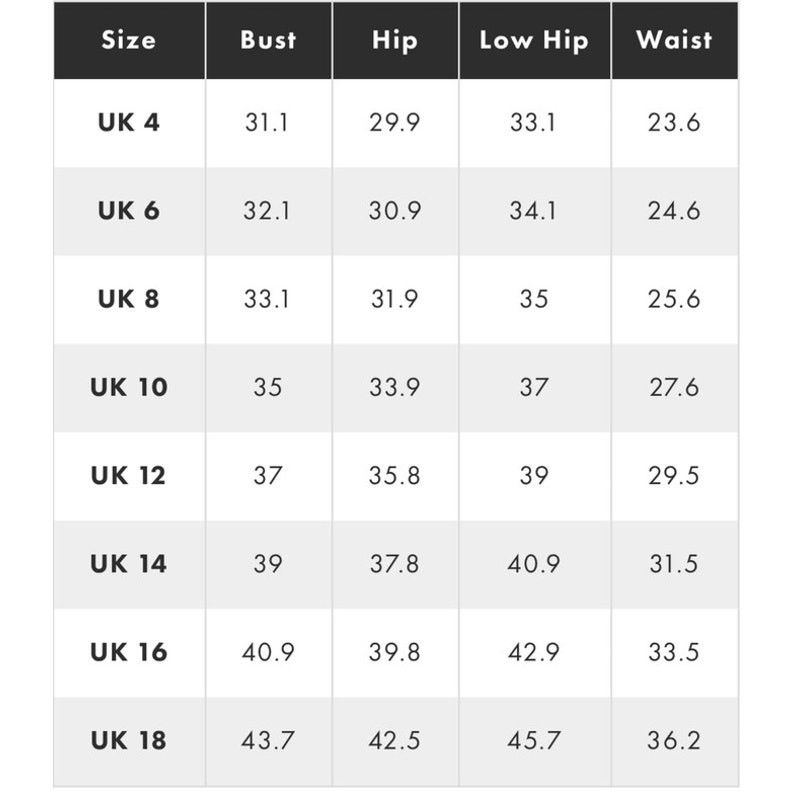The image size is (800, 800).
Task: Click the Waist column header
Action: (x=674, y=40)
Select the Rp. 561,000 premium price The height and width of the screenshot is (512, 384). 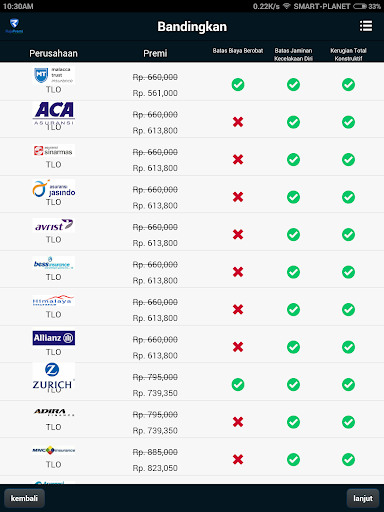point(155,93)
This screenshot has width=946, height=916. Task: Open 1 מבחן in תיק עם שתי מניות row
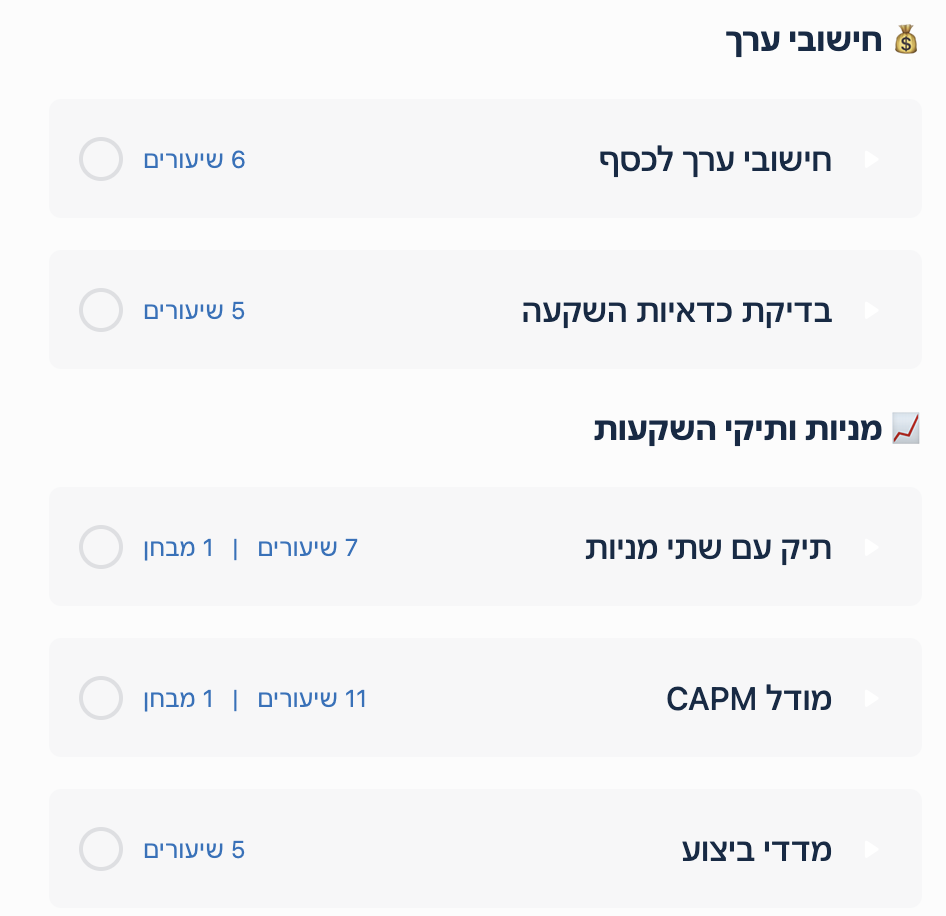(x=178, y=548)
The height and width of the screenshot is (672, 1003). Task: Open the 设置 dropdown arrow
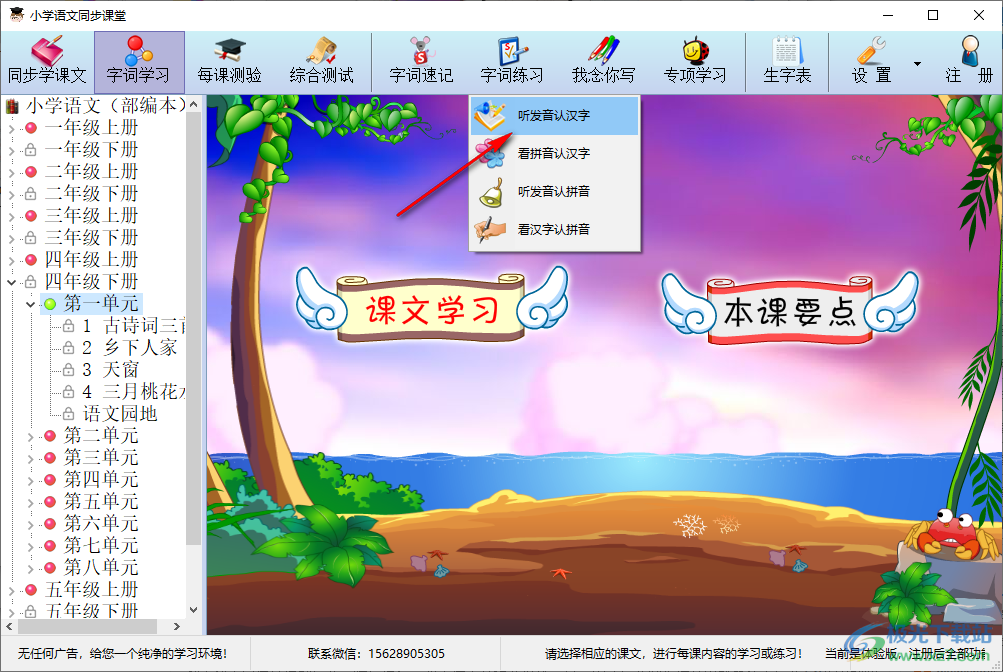pyautogui.click(x=915, y=63)
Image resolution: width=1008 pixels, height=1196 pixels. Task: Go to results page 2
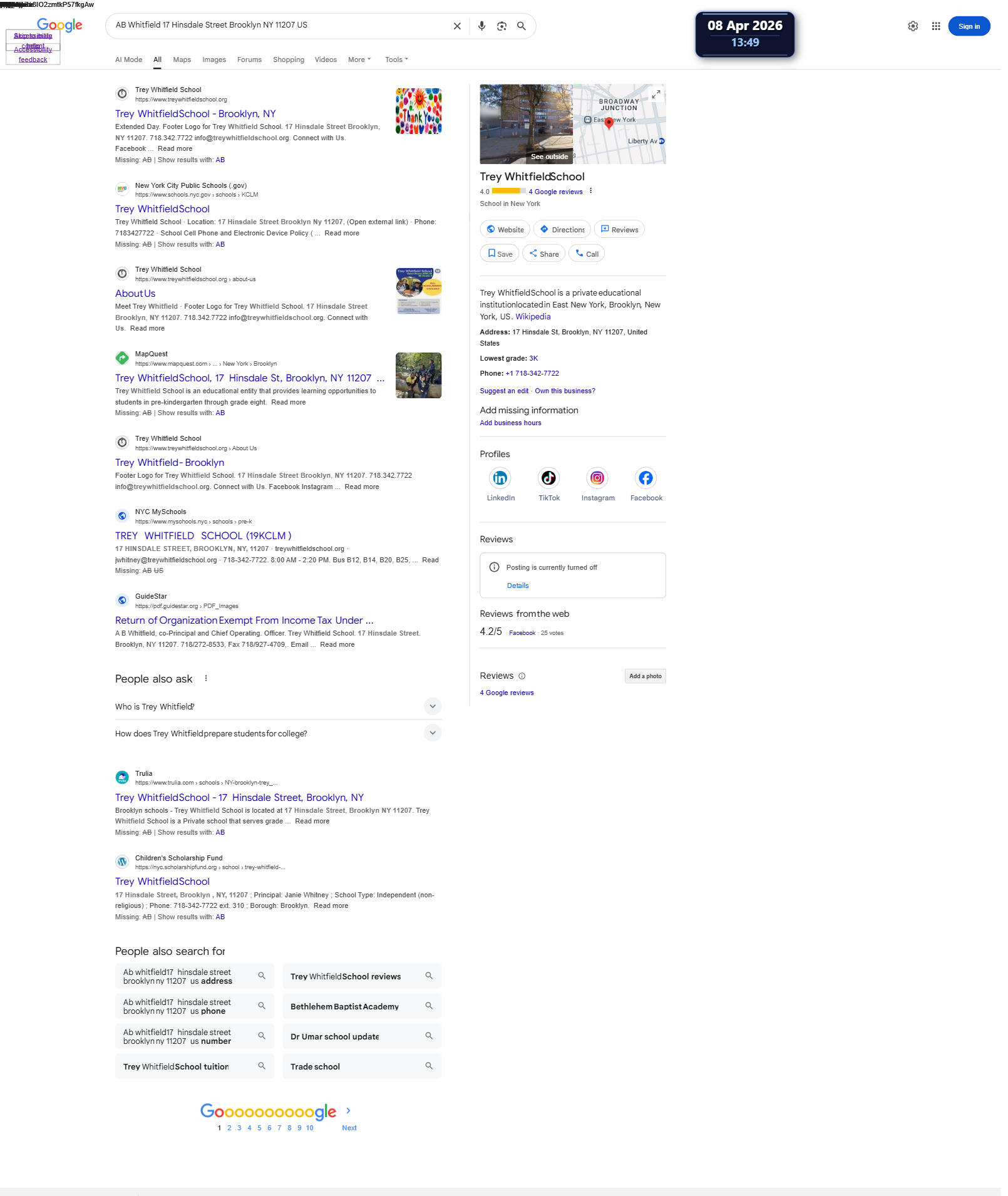click(x=229, y=1128)
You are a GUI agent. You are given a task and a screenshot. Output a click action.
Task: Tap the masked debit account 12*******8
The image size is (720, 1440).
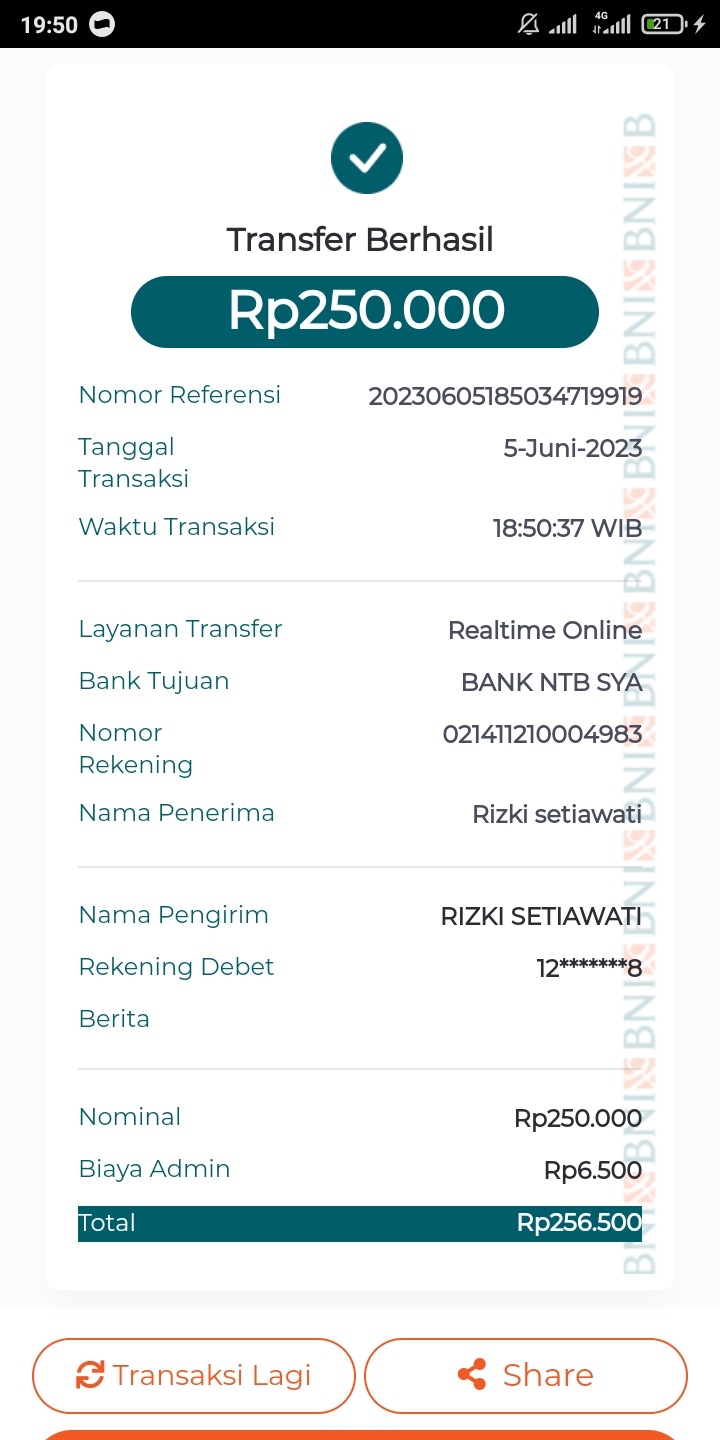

WHAT YOU WILL DO → Copy exactly what appears from the line holding "Image resolution: width=1008" to the end of the material, keeping both end lines. Pictures are not part of the copy.

SOLUTION →
Image resolution: width=1008 pixels, height=1196 pixels. Task: Go to results page 2
click(x=229, y=1128)
You are a GUI agent. You are given a task and a screenshot. Output a click action.
Task: Tap the masked debit account 12*******8
The image size is (720, 1440).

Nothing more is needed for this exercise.